### What you have to do
Each line of the data should be given again exactly.

[Dataset extract — start]

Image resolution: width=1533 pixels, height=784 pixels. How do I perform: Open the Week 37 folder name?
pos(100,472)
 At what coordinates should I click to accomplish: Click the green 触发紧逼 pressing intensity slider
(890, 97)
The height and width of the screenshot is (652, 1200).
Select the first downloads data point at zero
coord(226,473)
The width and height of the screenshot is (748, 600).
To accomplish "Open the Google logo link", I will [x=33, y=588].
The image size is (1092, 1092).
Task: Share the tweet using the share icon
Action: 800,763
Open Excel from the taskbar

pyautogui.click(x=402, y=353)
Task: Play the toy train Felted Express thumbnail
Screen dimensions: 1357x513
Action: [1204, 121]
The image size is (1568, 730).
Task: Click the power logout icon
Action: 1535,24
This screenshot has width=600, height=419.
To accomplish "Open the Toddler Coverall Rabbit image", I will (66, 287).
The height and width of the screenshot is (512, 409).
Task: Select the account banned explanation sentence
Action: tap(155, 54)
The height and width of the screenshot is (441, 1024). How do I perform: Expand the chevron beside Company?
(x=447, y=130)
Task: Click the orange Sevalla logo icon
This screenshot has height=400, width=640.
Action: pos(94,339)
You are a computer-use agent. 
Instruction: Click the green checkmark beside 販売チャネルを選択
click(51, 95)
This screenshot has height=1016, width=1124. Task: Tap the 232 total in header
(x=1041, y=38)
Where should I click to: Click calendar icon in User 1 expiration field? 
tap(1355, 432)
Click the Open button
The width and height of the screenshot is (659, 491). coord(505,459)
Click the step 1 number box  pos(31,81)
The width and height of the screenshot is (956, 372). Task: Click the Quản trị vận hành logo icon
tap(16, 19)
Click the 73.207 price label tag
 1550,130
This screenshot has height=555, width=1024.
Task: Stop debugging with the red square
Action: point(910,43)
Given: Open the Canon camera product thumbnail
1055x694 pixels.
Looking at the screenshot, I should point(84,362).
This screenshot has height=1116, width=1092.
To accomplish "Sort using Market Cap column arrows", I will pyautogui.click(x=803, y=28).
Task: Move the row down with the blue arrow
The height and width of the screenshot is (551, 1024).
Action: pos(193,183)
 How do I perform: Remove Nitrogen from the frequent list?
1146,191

[Dataset extract — finish]

### Solution to this task
Image resolution: width=1533 pixels, height=784 pixels. How do I perform: Open the Week 37 folder name?
pos(100,472)
 At what coordinates should I click to accomplish: Click the green 触发紧逼 pressing intensity slider
(890, 97)
The height and width of the screenshot is (652, 1200).
Select the first downloads data point at zero
coord(226,473)
The width and height of the screenshot is (748, 600).
To accomplish "Open the Google logo link", I will [x=33, y=588].
The image size is (1092, 1092).
Task: Share the tweet using the share icon
Action: 800,763
Open Excel from the taskbar

pyautogui.click(x=402, y=353)
Task: Play the toy train Felted Express thumbnail
Screen dimensions: 1357x513
Action: [1204, 121]
The image size is (1568, 730).
Task: Click the power logout icon
Action: 1535,24
This screenshot has width=600, height=419.
To accomplish "Open the Toddler Coverall Rabbit image", I will (66, 287).
The height and width of the screenshot is (512, 409).
Task: Select the account banned explanation sentence
Action: tap(155, 54)
The height and width of the screenshot is (441, 1024). How do I perform: Expand the chevron beside Company?
(x=447, y=130)
Task: Click the orange Sevalla logo icon
This screenshot has height=400, width=640.
Action: pos(94,339)
You are a computer-use agent. 
Instruction: Click the green checkmark beside 販売チャネルを選択
click(51, 95)
This screenshot has height=1016, width=1124. Task: Tap the 232 total in header
(x=1041, y=38)
Where should I click to: Click calendar icon in User 1 expiration field? 
tap(1355, 432)
Click the Open button
The width and height of the screenshot is (659, 491). coord(505,459)
Click the step 1 number box  pos(31,81)
The width and height of the screenshot is (956, 372). Task: Click the Quản trị vận hành logo icon
tap(16, 19)
Click the 73.207 price label tag
 1550,130
This screenshot has height=555, width=1024.
Task: Stop debugging with the red square
Action: point(910,43)
Given: Open the Canon camera product thumbnail
1055x694 pixels.
Looking at the screenshot, I should point(84,362).
This screenshot has height=1116, width=1092.
To accomplish "Sort using Market Cap column arrows", I will pyautogui.click(x=803, y=28).
Task: Move the row down with the blue arrow
The height and width of the screenshot is (551, 1024).
Action: pos(193,183)
 How do I perform: Remove Nitrogen from the frequent list?
1146,191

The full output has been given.